Messer
Barbara Frey verdichtet Schnitzlers Tragikomödie auf knapp zweieinhalb Stunden, der scheingemütliche Konversationston verschwindet, übrig bleiben nur die wichtigsten Sätze, die so enorm an Schärfe gewinnen. Jedes Wort ist hier ein Messer mit scharfer Klinge.
Auf schwarzer Einheitsbühne (Martin Zehetgruber) erleben wir ein düsteres Kammerspiel, dessen bittere Pointen perfekt zünden. Die Seele ist hier weniger ein weites, als ein enges Land: Die Personen sind dunkle, fast durchsichtige Gespenster, die nur spielen wollen, einander dabei zerstören und bewusstlos Richtung Ersten Weltkrieg taumeln.
Publikumsliebling Michael Maertens spielt den erotischen Kapitalisten Hofreiter, der sexuelle Abenteuer sammelt und wieder abstößt wie Wertpapiere. Maertens verzichtet auf seinen berühmt-berüchtigten singenden Ton, sein Hofreiter ist aasig und blass und steckt im zu engen Hemdkragen fest.
Er ist kein bedrohlicher Don Giovanni, sondern ein etwas schmieriger Verführer, der rastlos Berge besteigt und Tennismatches gewinnt, um vor dem Alter zu fliehen. Am Ende ist er vernichtet und nimmt es fast zufrieden zur Kenntnis.
Tod
Katharina Lorenz spielt seine Frau Genia berührend, an der Grenze zum Verstummen. Ob sie ihren Mann wirklich noch liebt, ist zweifelhaft.
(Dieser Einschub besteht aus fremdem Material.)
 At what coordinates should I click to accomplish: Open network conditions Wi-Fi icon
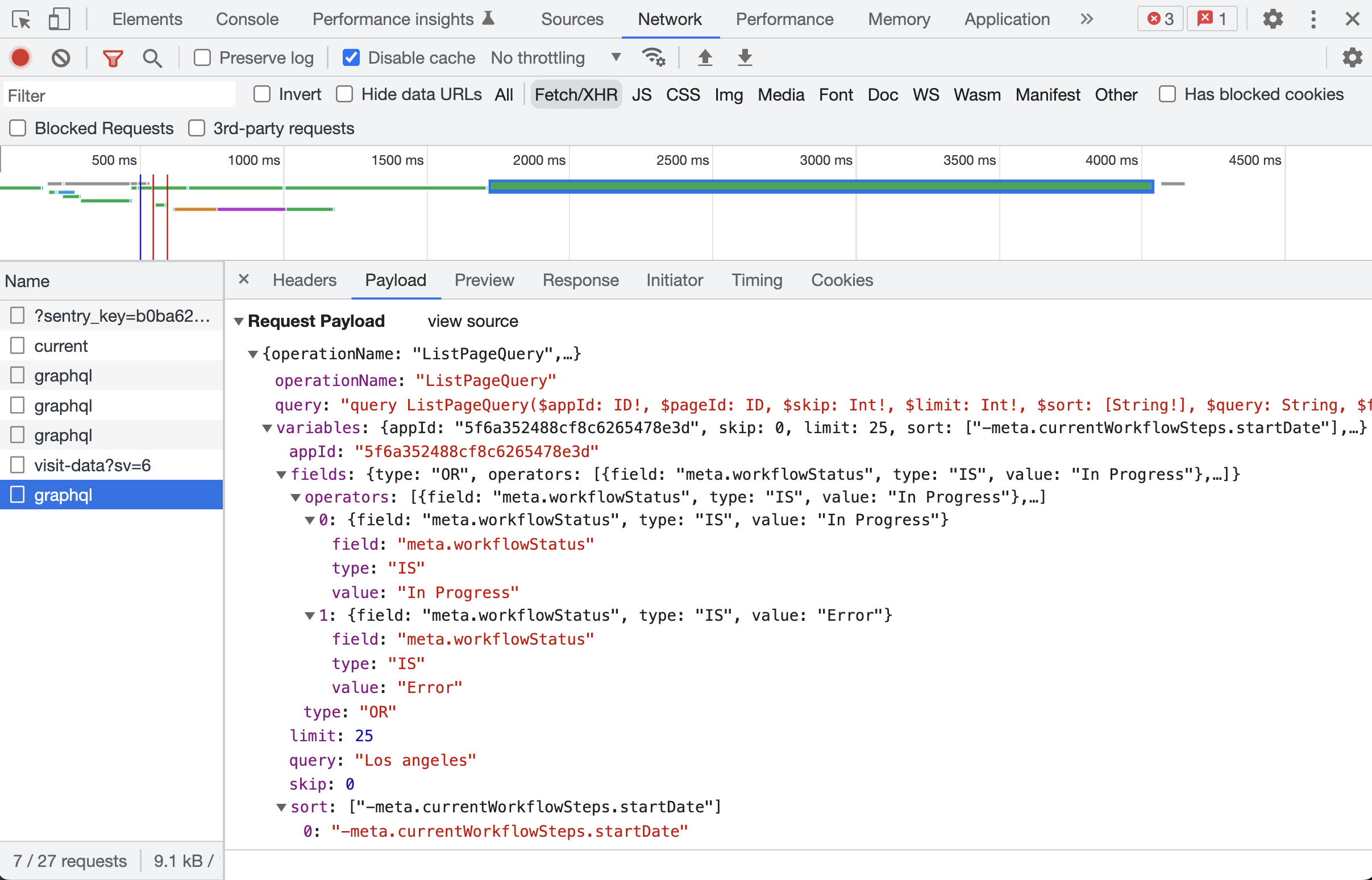pos(654,57)
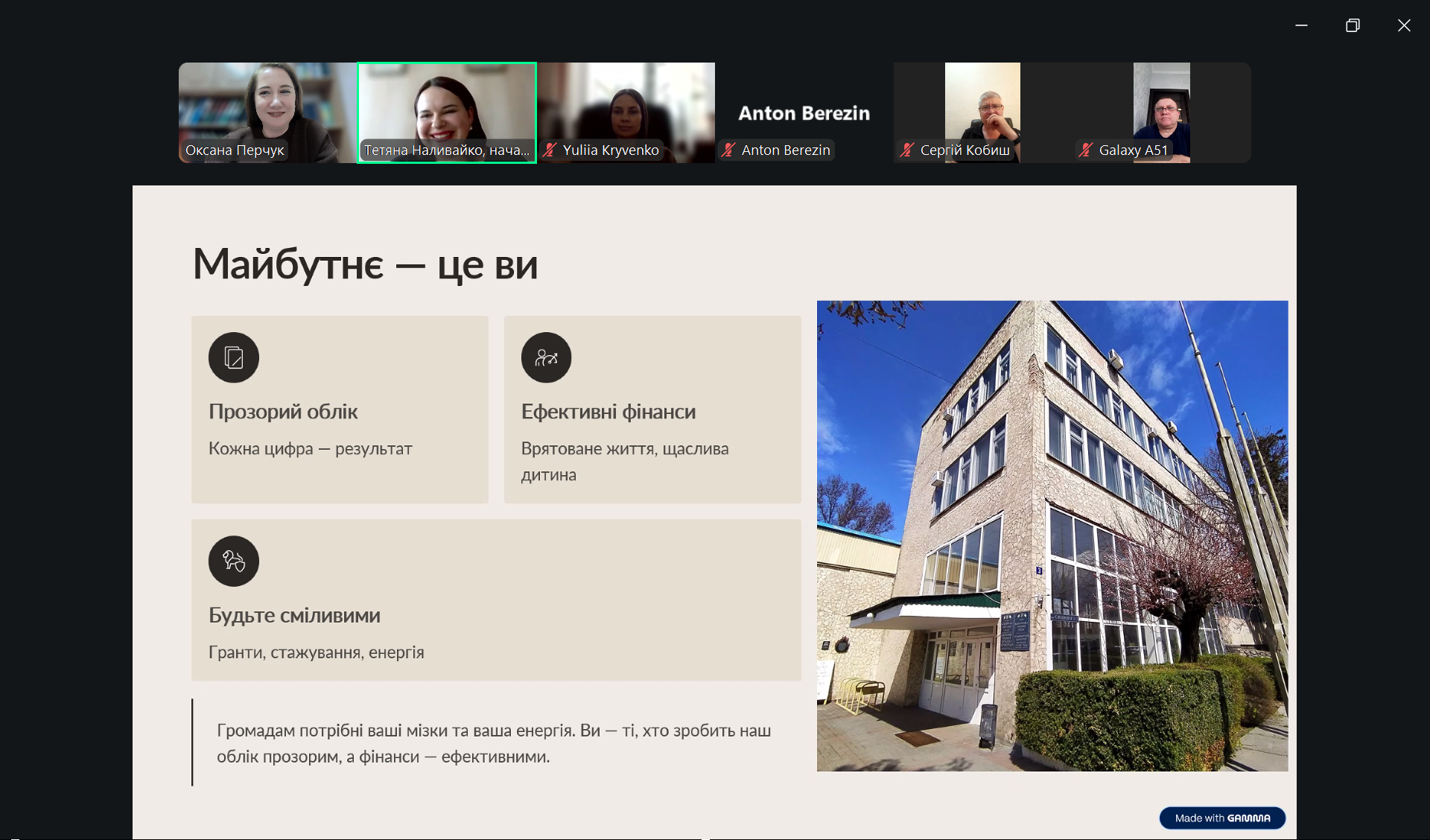Click the Майбутнє — це ви slide title
The image size is (1430, 840).
(365, 264)
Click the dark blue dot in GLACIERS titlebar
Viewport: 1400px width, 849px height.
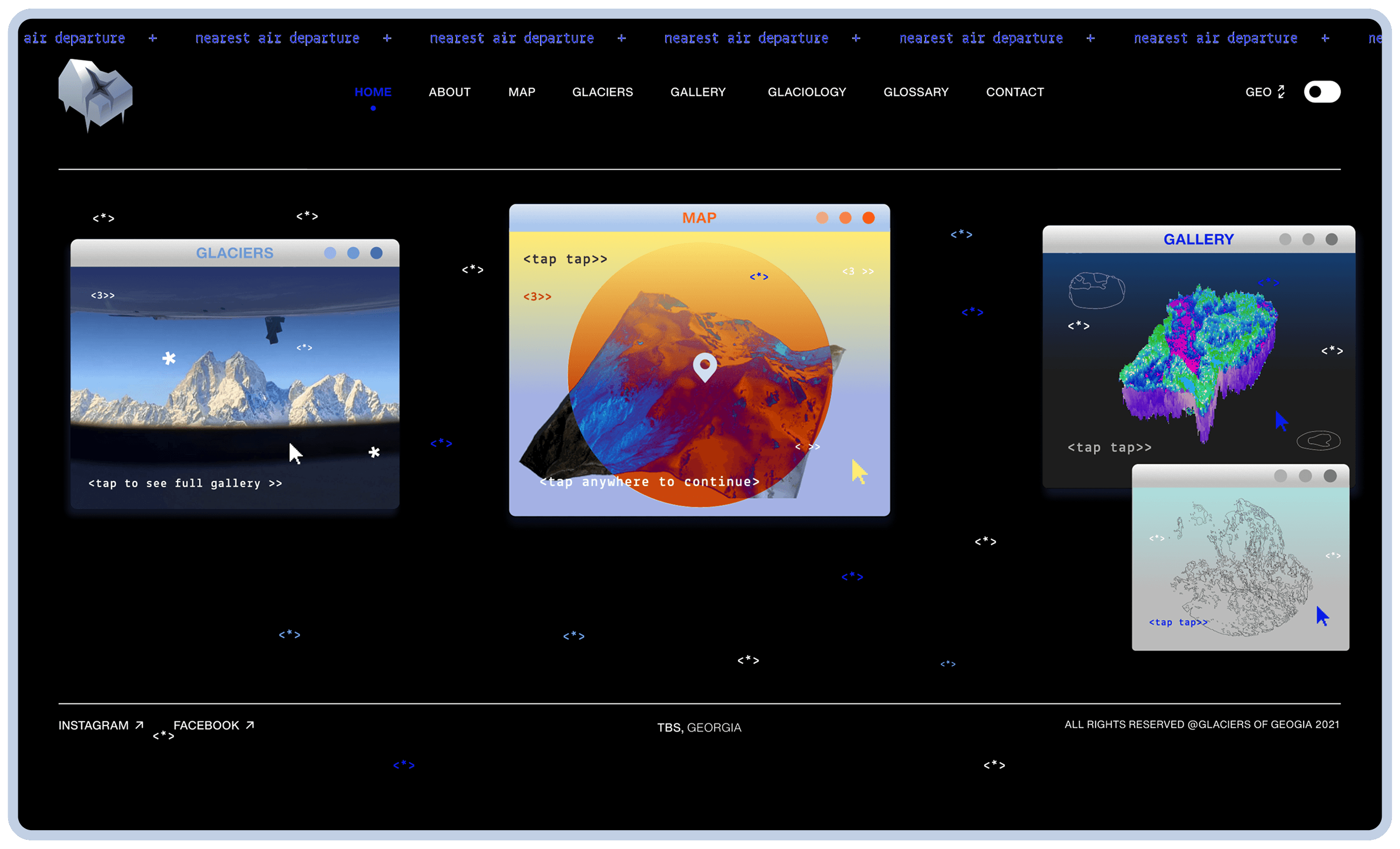[376, 253]
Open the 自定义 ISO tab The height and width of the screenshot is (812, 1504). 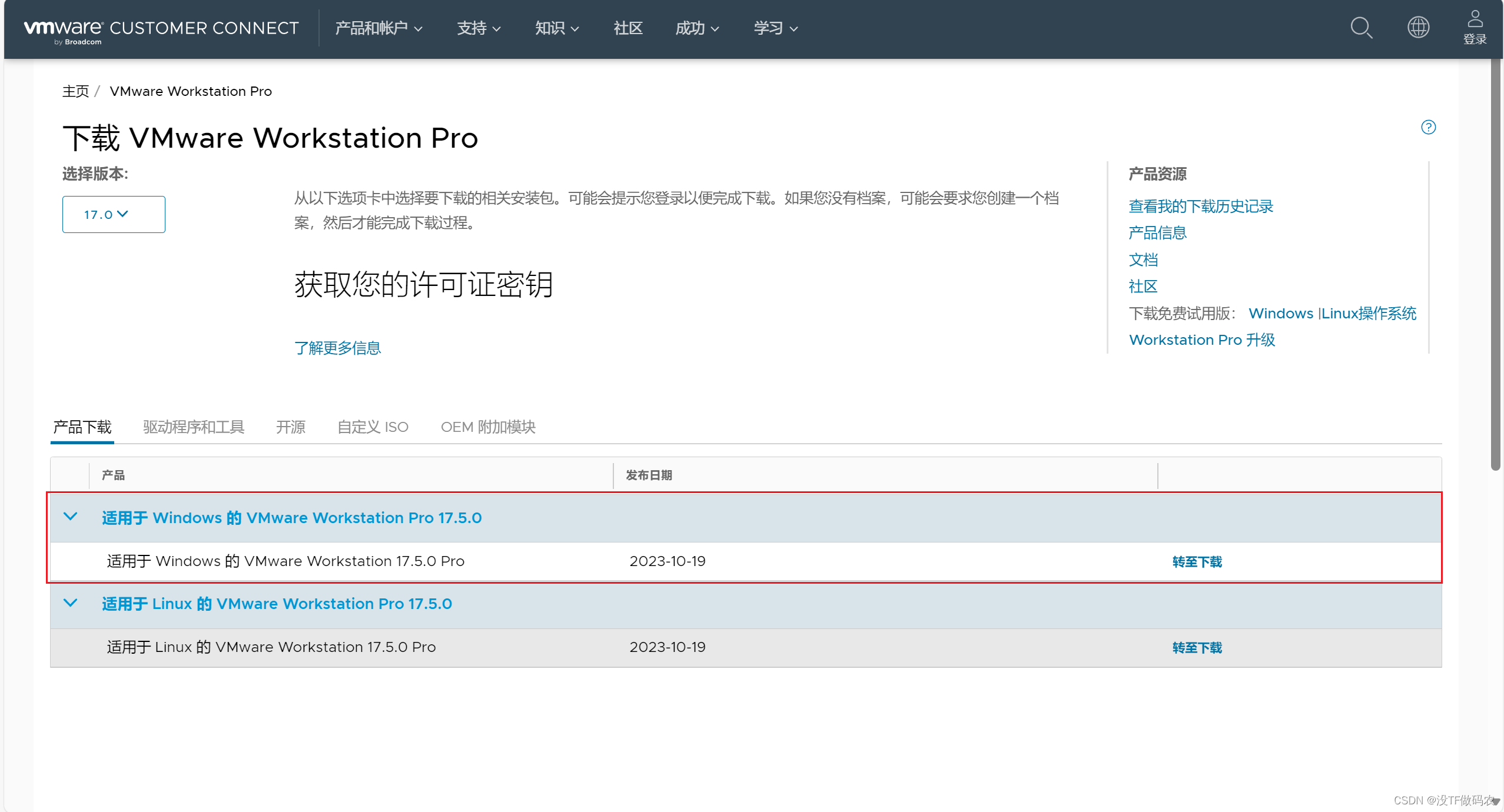[373, 427]
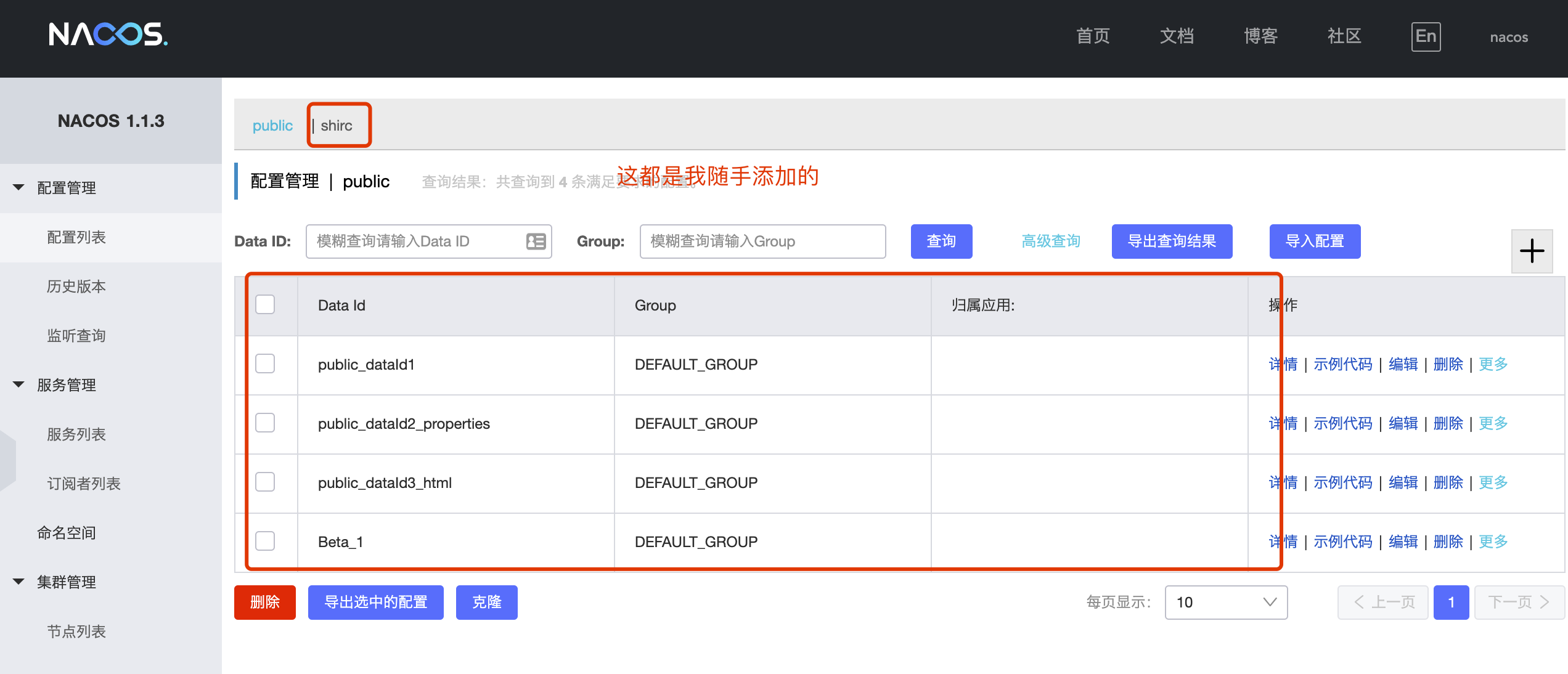Viewport: 1568px width, 674px height.
Task: Open 更多 menu for public_dataId2_properties row
Action: (1493, 423)
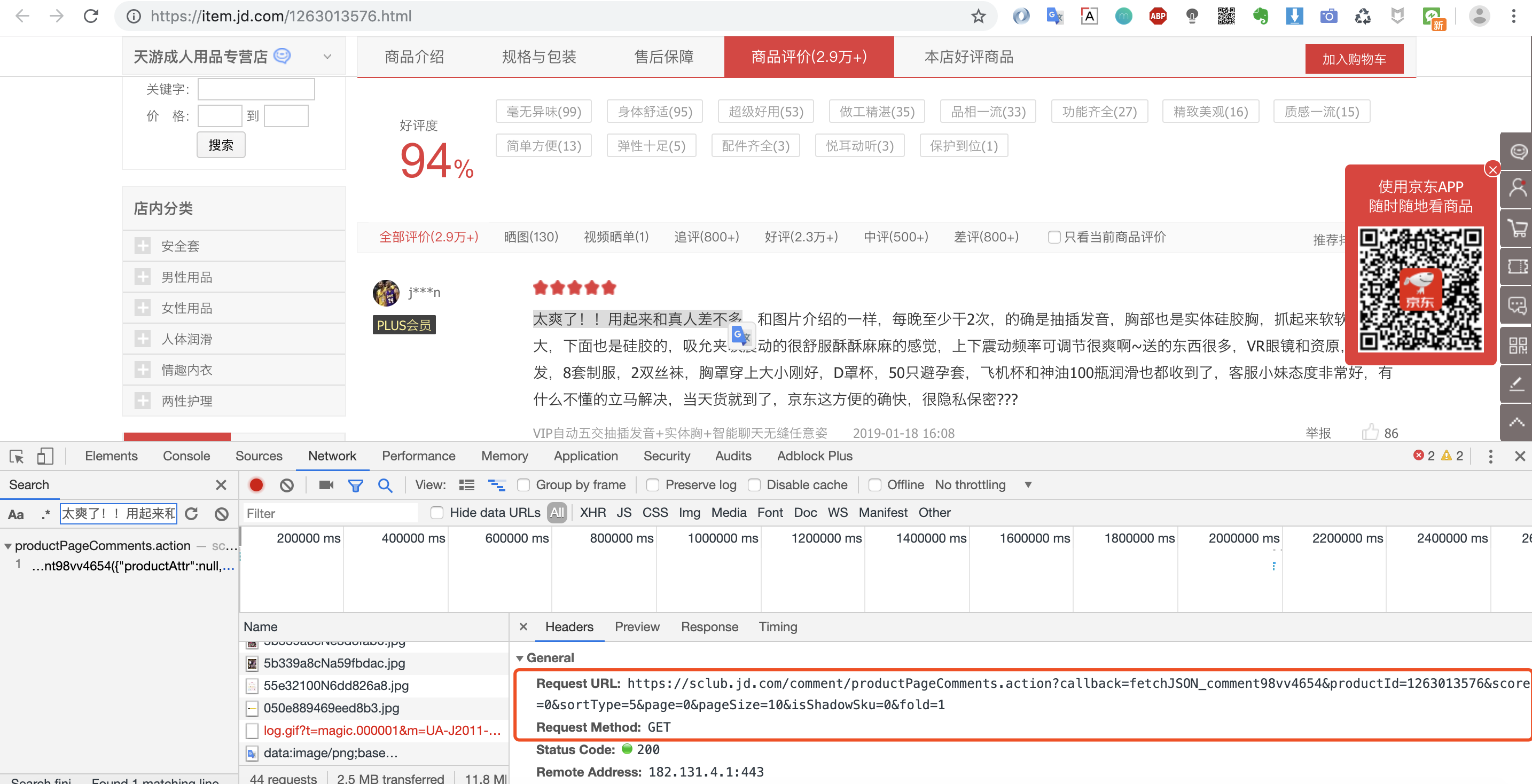Check 只看当前商品评价 filter checkbox

[1054, 237]
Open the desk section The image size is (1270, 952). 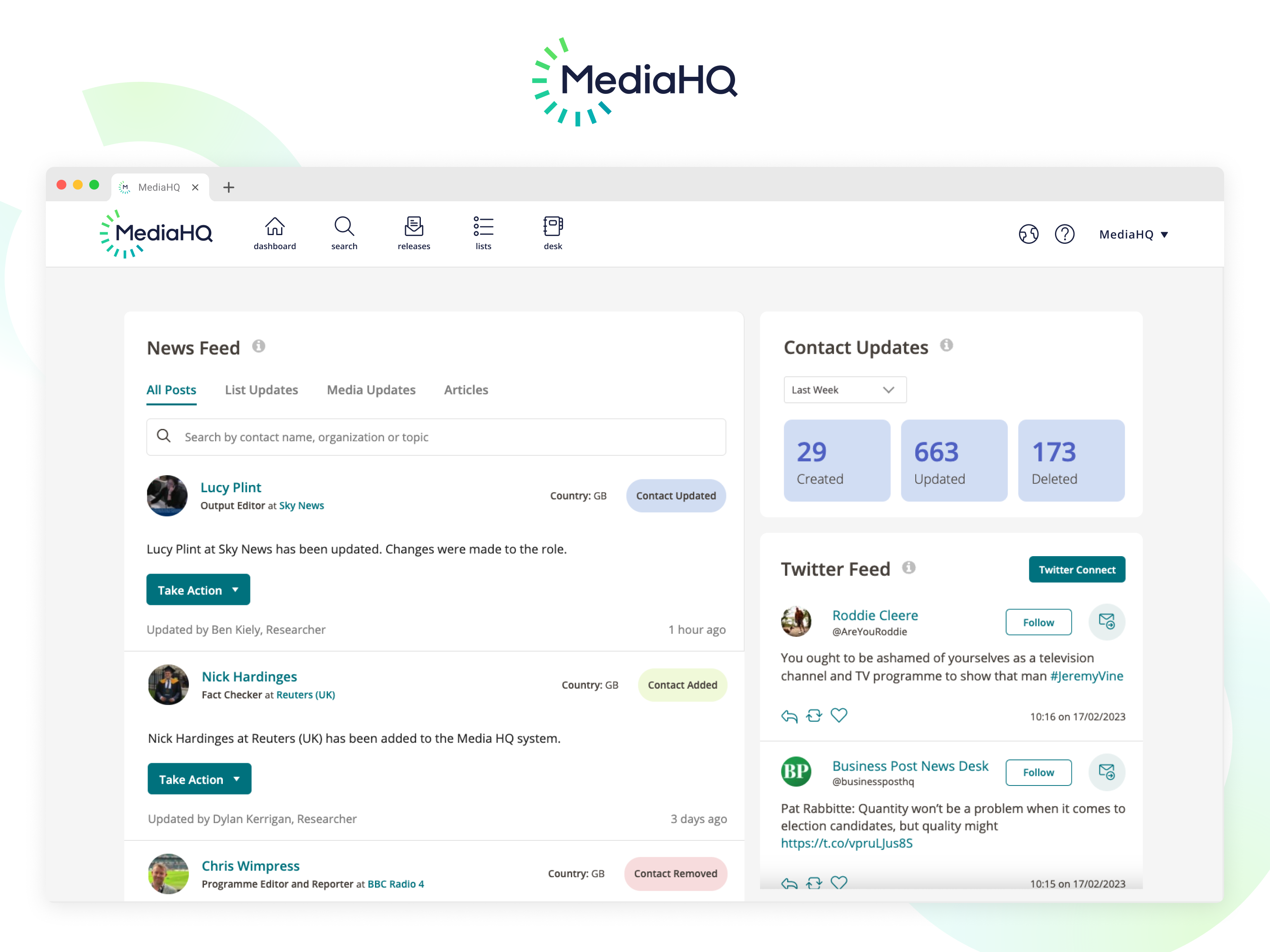click(x=552, y=232)
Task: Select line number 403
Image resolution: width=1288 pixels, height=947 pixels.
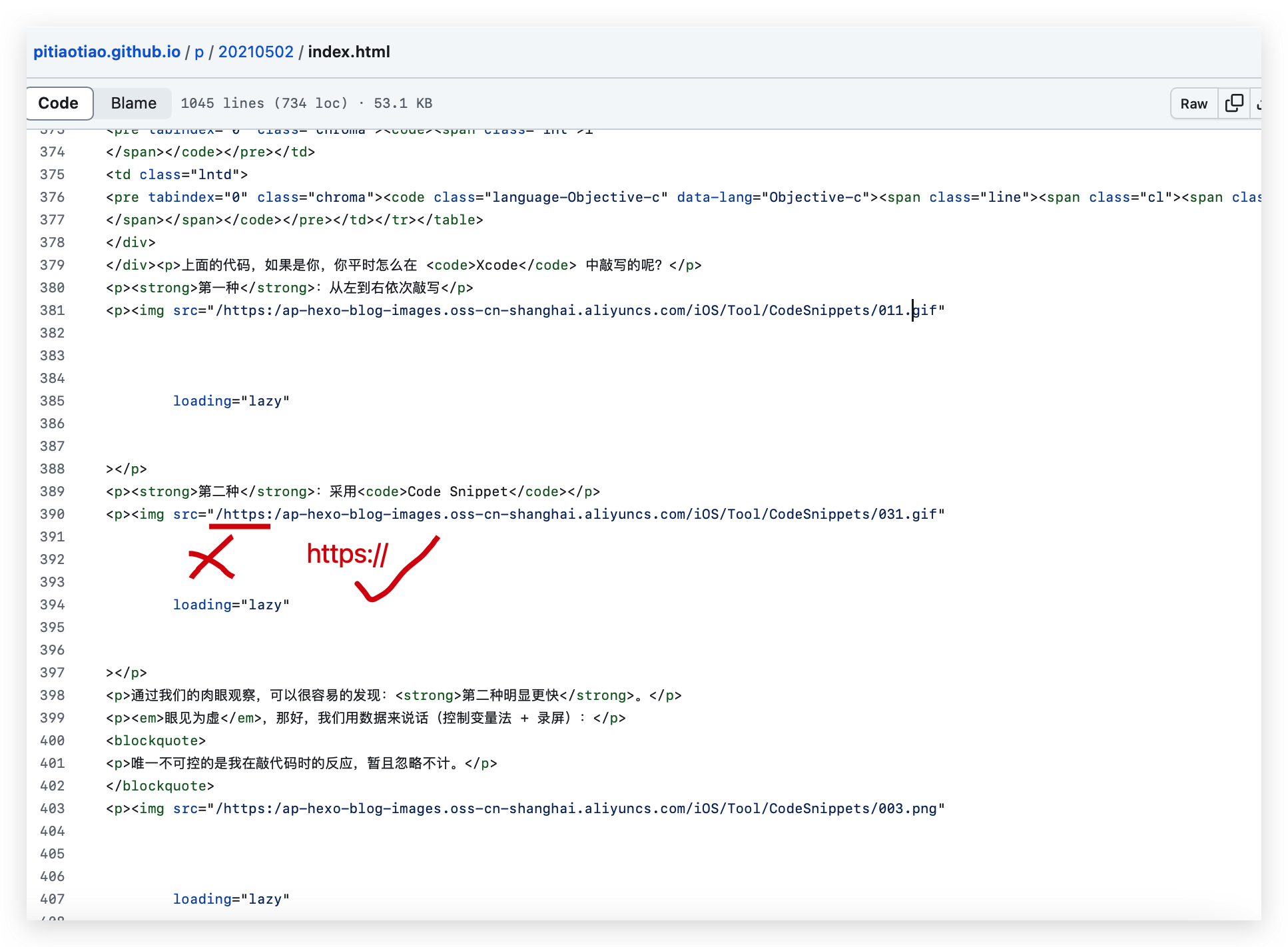Action: 53,808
Ein junger Mann muss sterben, weil sie sich ihm verweigert – ein zweiter, weil sie sich ihm nicht verweigert – diese Tragödie macht sie fassungslos, obwohl sie nie die Fassung verliert.
Der Arzt Mauer ist der Einzige, der diese Spiele nicht mitmachen will – „ehrlich bis zur Orgie“. Itay Tiran zeichnet ihn karg, mit wenigen Strichen, fast verachtungsvoll blickt er auf die Gesellschaft. Nina Siewert gibt famos die Erna, die sich voller Lebenshunger auf Hofreiters Spiele einlässt und zum Schluss alles verliert.
Die großartige Bibiana Beglau spielt das getrennte Ehepaar Aigner als Doppelrolle. Frau Aigner strahlt Lebensklugheit aus, den gespenstischen Herrn Aigner zeigt sie hart am Rand der Parodie.
In allen anderen Rollen wird gut gearbeitet.
Am Ende sehen wir eine zu Stein erstarrte Gesellschaft, während der Erste Weltkrieg sich in Form einer riesigen Schraube durch die Dolomiten bohrt.